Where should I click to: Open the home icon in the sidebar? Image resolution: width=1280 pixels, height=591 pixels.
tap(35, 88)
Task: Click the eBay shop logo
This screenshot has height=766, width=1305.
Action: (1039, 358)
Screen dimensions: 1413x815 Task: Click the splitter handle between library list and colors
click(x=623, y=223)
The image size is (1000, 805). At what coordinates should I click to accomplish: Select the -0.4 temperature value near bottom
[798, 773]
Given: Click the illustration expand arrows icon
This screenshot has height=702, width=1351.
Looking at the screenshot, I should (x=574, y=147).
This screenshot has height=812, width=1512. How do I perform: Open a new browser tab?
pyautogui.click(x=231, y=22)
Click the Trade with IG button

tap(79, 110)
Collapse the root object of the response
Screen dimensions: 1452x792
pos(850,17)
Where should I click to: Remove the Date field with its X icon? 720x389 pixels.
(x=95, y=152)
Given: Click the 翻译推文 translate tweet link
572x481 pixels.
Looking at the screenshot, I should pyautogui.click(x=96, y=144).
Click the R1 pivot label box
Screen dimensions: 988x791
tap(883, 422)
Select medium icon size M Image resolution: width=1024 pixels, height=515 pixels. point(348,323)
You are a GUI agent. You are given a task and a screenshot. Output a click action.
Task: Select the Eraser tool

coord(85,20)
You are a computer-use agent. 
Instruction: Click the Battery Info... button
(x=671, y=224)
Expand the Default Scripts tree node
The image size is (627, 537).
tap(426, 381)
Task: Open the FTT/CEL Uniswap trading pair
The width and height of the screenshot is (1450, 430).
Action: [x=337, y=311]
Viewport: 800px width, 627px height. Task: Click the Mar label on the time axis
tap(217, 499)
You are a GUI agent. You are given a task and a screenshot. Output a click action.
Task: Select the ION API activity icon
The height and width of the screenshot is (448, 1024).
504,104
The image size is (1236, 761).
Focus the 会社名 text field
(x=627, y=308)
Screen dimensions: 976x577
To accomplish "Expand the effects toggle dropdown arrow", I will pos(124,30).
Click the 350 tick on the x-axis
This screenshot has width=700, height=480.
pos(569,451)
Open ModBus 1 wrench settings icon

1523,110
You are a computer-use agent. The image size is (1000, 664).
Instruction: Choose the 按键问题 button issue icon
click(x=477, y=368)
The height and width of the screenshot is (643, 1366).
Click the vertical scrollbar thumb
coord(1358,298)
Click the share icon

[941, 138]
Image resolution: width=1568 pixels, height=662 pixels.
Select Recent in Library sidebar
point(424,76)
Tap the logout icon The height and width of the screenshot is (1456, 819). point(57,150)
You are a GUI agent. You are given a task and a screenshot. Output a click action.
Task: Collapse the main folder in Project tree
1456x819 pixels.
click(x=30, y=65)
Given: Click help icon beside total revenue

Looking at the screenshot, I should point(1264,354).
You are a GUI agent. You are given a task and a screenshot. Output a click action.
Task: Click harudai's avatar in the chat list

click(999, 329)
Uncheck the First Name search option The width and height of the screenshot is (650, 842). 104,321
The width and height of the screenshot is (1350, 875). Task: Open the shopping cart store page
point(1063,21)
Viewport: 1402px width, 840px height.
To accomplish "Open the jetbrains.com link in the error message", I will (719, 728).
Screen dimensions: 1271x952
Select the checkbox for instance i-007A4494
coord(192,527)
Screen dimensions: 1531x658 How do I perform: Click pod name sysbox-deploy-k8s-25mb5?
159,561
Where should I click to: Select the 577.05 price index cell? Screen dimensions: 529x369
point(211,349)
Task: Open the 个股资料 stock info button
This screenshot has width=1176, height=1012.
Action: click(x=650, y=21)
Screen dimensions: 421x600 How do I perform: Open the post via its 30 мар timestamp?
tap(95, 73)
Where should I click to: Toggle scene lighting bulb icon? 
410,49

- - - -

__WHAT TO WORK ON__
Change every "GUI agent" in the lines above to "desktop agent" and give all the lines again, with nothing else altered.

__FULL RESPONSE__
Where should I click to: Open the home icon in the sidebar? Image resolution: width=1280 pixels, height=591 pixels.
tap(35, 88)
Task: Click the eBay shop logo
This screenshot has height=766, width=1305.
Action: (1039, 358)
Screen dimensions: 1413x815 Task: Click the splitter handle between library list and colors
click(x=623, y=223)
The image size is (1000, 805). At what coordinates should I click to accomplish: Select the -0.4 temperature value near bottom
[798, 773]
Given: Click the illustration expand arrows icon
This screenshot has height=702, width=1351.
Looking at the screenshot, I should (x=574, y=147).
This screenshot has height=812, width=1512. How do I perform: Open a new browser tab?
pyautogui.click(x=231, y=22)
Click the Trade with IG button

tap(79, 110)
Collapse the root object of the response
Screen dimensions: 1452x792
pos(850,17)
Where should I click to: Remove the Date field with its X icon? 720x389 pixels.
(x=95, y=152)
Given: Click the 翻译推文 translate tweet link
572x481 pixels.
Looking at the screenshot, I should pyautogui.click(x=96, y=144).
Click the R1 pivot label box
Screen dimensions: 988x791
tap(883, 422)
Select medium icon size M Image resolution: width=1024 pixels, height=515 pixels. point(348,323)
You are a desktop agent. You are given a task and a screenshot. Output a click action.
Task: Select the Eraser tool

coord(85,20)
You are a computer-use agent. 
Instruction: Click the Battery Info... button
(x=671, y=224)
Expand the Default Scripts tree node
The image size is (627, 537).
tap(426, 381)
Task: Open the FTT/CEL Uniswap trading pair
The width and height of the screenshot is (1450, 430).
Action: [x=337, y=311]
Viewport: 800px width, 627px height. Task: Click the Mar label on the time axis
tap(217, 499)
You are a desktop agent. You are given a task and a screenshot. Output a click action.
Task: Select the ION API activity icon
The height and width of the screenshot is (448, 1024).
504,104
The image size is (1236, 761).
Focus the 会社名 text field
(x=627, y=308)
Screen dimensions: 976x577
To accomplish "Expand the effects toggle dropdown arrow", I will pos(124,30).
Click the 350 tick on the x-axis
This screenshot has width=700, height=480.
pos(569,451)
Open ModBus 1 wrench settings icon

1523,110
You are a computer-use agent. The image size is (1000, 664).
Instruction: Choose the 按键问题 button issue icon
click(x=477, y=368)
The height and width of the screenshot is (643, 1366).
Click the vertical scrollbar thumb
coord(1358,298)
Click the share icon

[941, 138]
Image resolution: width=1568 pixels, height=662 pixels.
Select Recent in Library sidebar
point(424,76)
Tap the logout icon The height and width of the screenshot is (1456, 819). point(57,150)
You are a desktop agent. You are given a task and a screenshot. Output a click action.
Task: Collapse the main folder in Project tree
1456x819 pixels.
click(x=30, y=65)
Given: Click help icon beside total revenue

Looking at the screenshot, I should point(1264,354).
You are a desktop agent. You are given a task and a screenshot. Output a click action.
Task: Click harudai's avatar in the chat list

click(999, 329)
Uncheck the First Name search option The width and height of the screenshot is (650, 842). 104,321
The width and height of the screenshot is (1350, 875). Task: Open the shopping cart store page
point(1063,21)
Viewport: 1402px width, 840px height.
To accomplish "Open the jetbrains.com link in the error message", I will (719, 728).
Screen dimensions: 1271x952
Select the checkbox for instance i-007A4494
coord(192,527)
Screen dimensions: 1531x658 How do I perform: Click pod name sysbox-deploy-k8s-25mb5?
159,561
Where should I click to: Select the 577.05 price index cell? Screen dimensions: 529x369
point(211,349)
Task: Open the 个股资料 stock info button
This screenshot has width=1176, height=1012.
Action: click(x=650, y=21)
Screen dimensions: 421x600 How do I perform: Open the post via its 30 мар timestamp?
tap(95, 73)
Where should I click to: Toggle scene lighting bulb icon? 
410,49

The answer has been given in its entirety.